Chamber music differs from orchestral and symphonic music because of its lack of a leader. While this may remove the conventional structure of an orchestra, it allows the audience to witness an uncanny and ineffable communication between musicians as they strive to be in sync without a director.

Mad About Chamber Music

Tonight, tomorrow and Dec. 14th at 8 p.m.
Kerrytown Concert House
Free


Starting this weekend, a group of diverse University music students will explore this connection with a series of three concerts titled, “Mad About Chamber Music.”

“You get to see musicians work with each other on a level that you wouldn’t normally see in a symphony,” said Nonna Karenovna Aroutiounian, a second year masters student at the School of Music, Theatre & Dance. “Everyone works as a whole, but it’s much more intimate. Part of the enjoyment is from seeing people communicate with each other, with their eyes and with their ears and not necessarily through their words.”

The shows will feature a filigree of chamber pieces from Beethoven, Schubert and Poulenc. It will also include two of the more unique chamber pieces in Dvořák’s “Dumky trio in e-minor” and a quartet by Viennese Romantic composer Walter Rabl.

Dvořák’s piece is a deviation from the four-movement norm that characterizes chamber music. It has six short movements, the first three of which are perceived as a single movement.
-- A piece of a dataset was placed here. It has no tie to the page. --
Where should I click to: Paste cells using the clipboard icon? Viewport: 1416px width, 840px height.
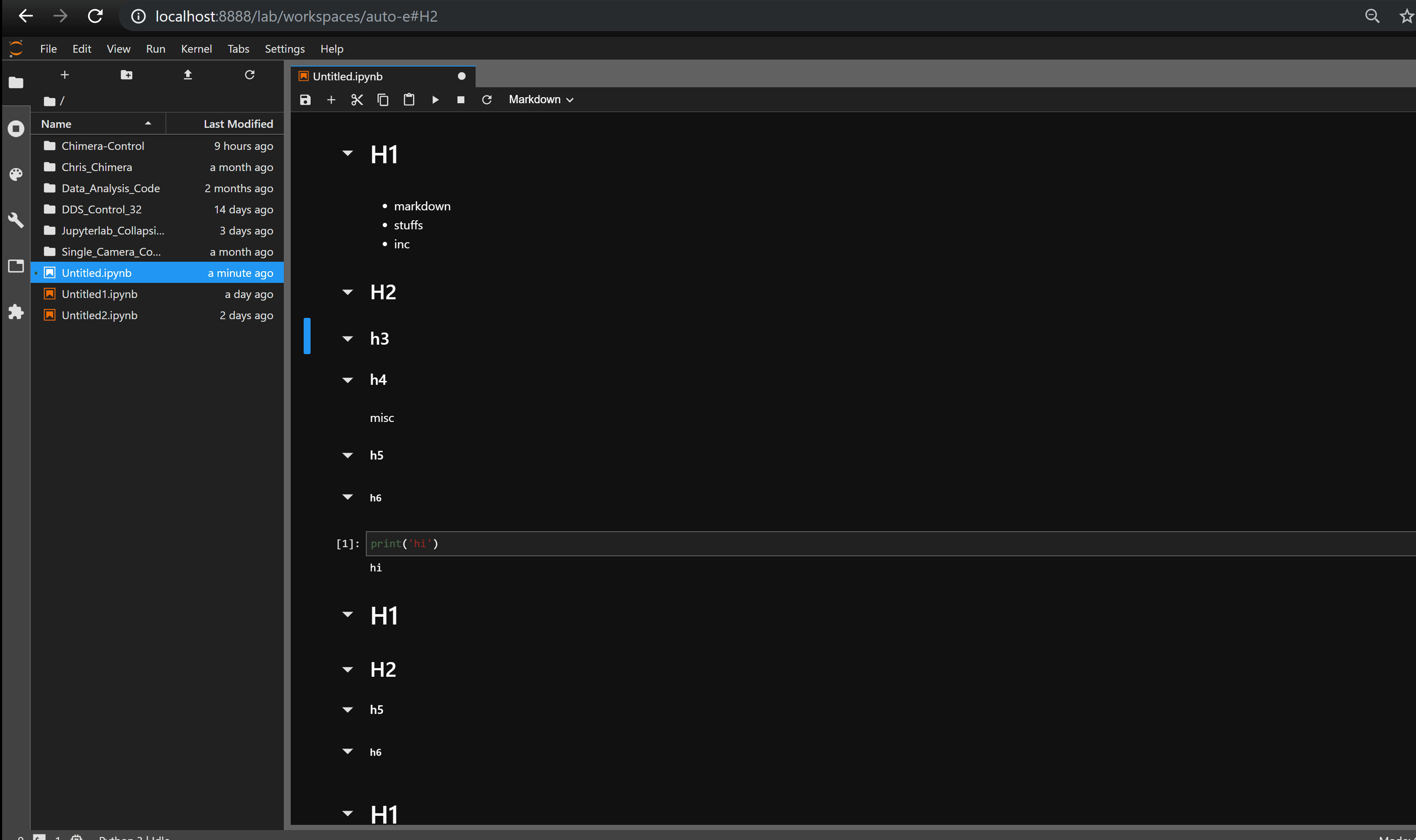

Aside from the Czech folk elements it incorporates, the piece is often considered diachronic in its mood swings.

“Every movement has its own kind of set of characters … I see it as being this collage of emotions and character changes,” said Kathryn Wiebe, an MT&D sophomore and cello player.

Rabl’s quartet is another piece that deviates from the chamber music norm, featuring an uncommon mix of instruments, including the violin, cello, piano and the clarinet. Written for a competition in which Johannes Brahms was the chair, it is Rabl’s first work.

“I think it’s very reminiscent of 19th century romantic aesthetic,” said Aroutiounian, who is a clarinet performance major. “It’s very much absolute music, referential onto itself and it can mean many things to many people. It doesn’t need a program or a picture to provide a visual aspect for itself.”

The event will feature students from the studios of renowned Professors Richard Aaron and Martin Katz. Though it is free, it is intended not only to benefit the concert house — an old Victorian building made a concert venue in 1984 — but also to ensure the continued performance of chamber music, and donations are welcome.